House purchases could represent the acquisition of a major capital asset (investment) rather than consumption, so purchase without a mortgage and capital repayments of a mortgage are excluded. Mortgage interest payments are included, since for most homeowners they are the best measure of the shelter cost of utilising their dwelling. Major home improvements, such as building an extension, are capital investments and so are excluded but re-decoration and maintenance are included.
Most capital goods other than houses are included, such as cars, furniture and large electrical goods.
The CPI measures the price of goods and services paid for by consumers. Anything completely free at the point of consumption is outside the scope of the CPI, even if consumers have paid for it indirectly by taxes or social insurance payments. For example, State education and visits to doctors under the medical card scheme are free, and so are excluded. For some goods and services provided or partly paid for by the State, a charge is made at the point of consumption, such as the supply of prescription medicines and dental treatment under the medical card scheme. These charges are included in the CPI, but not the full economic cost of the goods or services. When deriving the weights, again only the costs paid by the consumer at point of delivery are included.
The prices used in the calculation of the CPI should reflect the cash prices typically paid by the reference population for the goods and services within the scope of the CPI.
Consumption expenditure can be measured in three ways:
Acquisition means that the total value of all goods and services delivered during a given period, whether or not they were wholly paid for during the period, is taken into account.
Use means that the total value of all goods and services consumed during a given period is taken into account.

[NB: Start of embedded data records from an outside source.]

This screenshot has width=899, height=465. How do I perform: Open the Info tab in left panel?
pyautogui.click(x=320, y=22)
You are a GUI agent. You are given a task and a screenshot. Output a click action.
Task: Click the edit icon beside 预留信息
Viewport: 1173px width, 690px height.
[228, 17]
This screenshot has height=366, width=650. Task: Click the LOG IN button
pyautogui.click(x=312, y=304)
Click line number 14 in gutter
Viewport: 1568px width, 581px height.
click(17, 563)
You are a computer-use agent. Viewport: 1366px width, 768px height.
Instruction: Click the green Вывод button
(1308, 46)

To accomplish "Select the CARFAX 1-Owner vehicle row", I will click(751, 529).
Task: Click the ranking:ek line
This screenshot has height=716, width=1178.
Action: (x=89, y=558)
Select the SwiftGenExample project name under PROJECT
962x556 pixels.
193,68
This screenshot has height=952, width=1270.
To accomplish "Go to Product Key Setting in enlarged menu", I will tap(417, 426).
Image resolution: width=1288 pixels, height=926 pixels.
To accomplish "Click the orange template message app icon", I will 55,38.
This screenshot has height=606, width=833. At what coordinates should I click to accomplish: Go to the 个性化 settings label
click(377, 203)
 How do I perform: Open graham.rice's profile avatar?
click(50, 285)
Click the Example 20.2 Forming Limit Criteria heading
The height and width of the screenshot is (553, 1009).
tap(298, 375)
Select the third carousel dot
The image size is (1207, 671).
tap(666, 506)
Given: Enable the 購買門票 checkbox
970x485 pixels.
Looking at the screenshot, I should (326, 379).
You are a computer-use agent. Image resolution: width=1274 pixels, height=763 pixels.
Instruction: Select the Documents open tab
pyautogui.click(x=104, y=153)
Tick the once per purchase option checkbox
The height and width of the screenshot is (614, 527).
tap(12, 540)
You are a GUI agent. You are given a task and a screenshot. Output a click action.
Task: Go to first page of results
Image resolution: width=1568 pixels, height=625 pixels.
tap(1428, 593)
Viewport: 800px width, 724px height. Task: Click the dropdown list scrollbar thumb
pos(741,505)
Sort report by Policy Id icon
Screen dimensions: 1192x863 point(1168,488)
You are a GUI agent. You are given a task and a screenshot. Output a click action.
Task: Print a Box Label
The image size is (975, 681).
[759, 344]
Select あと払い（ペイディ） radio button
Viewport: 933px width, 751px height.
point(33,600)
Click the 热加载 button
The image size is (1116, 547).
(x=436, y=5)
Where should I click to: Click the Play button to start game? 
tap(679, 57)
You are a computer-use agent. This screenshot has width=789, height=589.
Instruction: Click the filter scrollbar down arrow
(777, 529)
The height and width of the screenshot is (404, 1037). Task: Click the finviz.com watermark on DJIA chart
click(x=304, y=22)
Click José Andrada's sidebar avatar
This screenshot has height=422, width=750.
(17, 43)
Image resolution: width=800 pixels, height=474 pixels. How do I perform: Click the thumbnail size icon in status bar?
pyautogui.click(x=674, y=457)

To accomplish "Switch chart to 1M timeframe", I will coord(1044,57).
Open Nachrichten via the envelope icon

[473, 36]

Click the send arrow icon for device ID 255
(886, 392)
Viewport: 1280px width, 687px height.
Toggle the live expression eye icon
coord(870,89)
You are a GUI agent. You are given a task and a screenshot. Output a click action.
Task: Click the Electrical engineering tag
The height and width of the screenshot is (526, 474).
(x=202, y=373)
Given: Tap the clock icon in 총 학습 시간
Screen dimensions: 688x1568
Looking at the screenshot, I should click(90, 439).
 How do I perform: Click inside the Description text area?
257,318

Payment means that the total payments made for goods and services during a given period, whether or not they were delivered, is taken into account. For practical purposes, these three concepts cannot be distinguished in the case of non-durable items bought for cash and they do not need to be distinguished for many durable items bought for cash. The distinction is important for purchases financed by some form of credit, notably major durable goods, which are acquired at a certain point of time, used over a considerable number of years, and paid for, at least partly, sometime after they were acquired, possibly in a series of instalments. Housing costs paid by owner-occupiers are an obvious example.
The difference between the three concepts of consumption is not just a matter of timing. If payment follows acquisition, interest may be charged on top of the equivalent of the cash price.
When use extends over many years, the value of this use will reflect the price level of those years, not the price at the date of acquisition.
Which concept is preferred depends on the uses of the CPI. If the main use is as a general indicator of inflation, an index is required that measures the change in price level of current output. Thus one would not want a retrospective element relating to prices in previous months, so the acquisition concept is the best. For indexation of money, incomes and benefits, it may be that the payment approach is the most suitable. Alternatively, some may argue that the use approach is better, as it is closer to the cost of living, which should take account of the flow of the good or service being consumed.
Since the CPI is used for all of these and other purposes, there is no simple answer as to which definition of consumption should be used. The CPI mostly measures the acquisition of goods and services, but there are some notable exceptions where it has been decided that this is not the most appropriate, namely mortgage interest and insurance where a payment approach is adopted.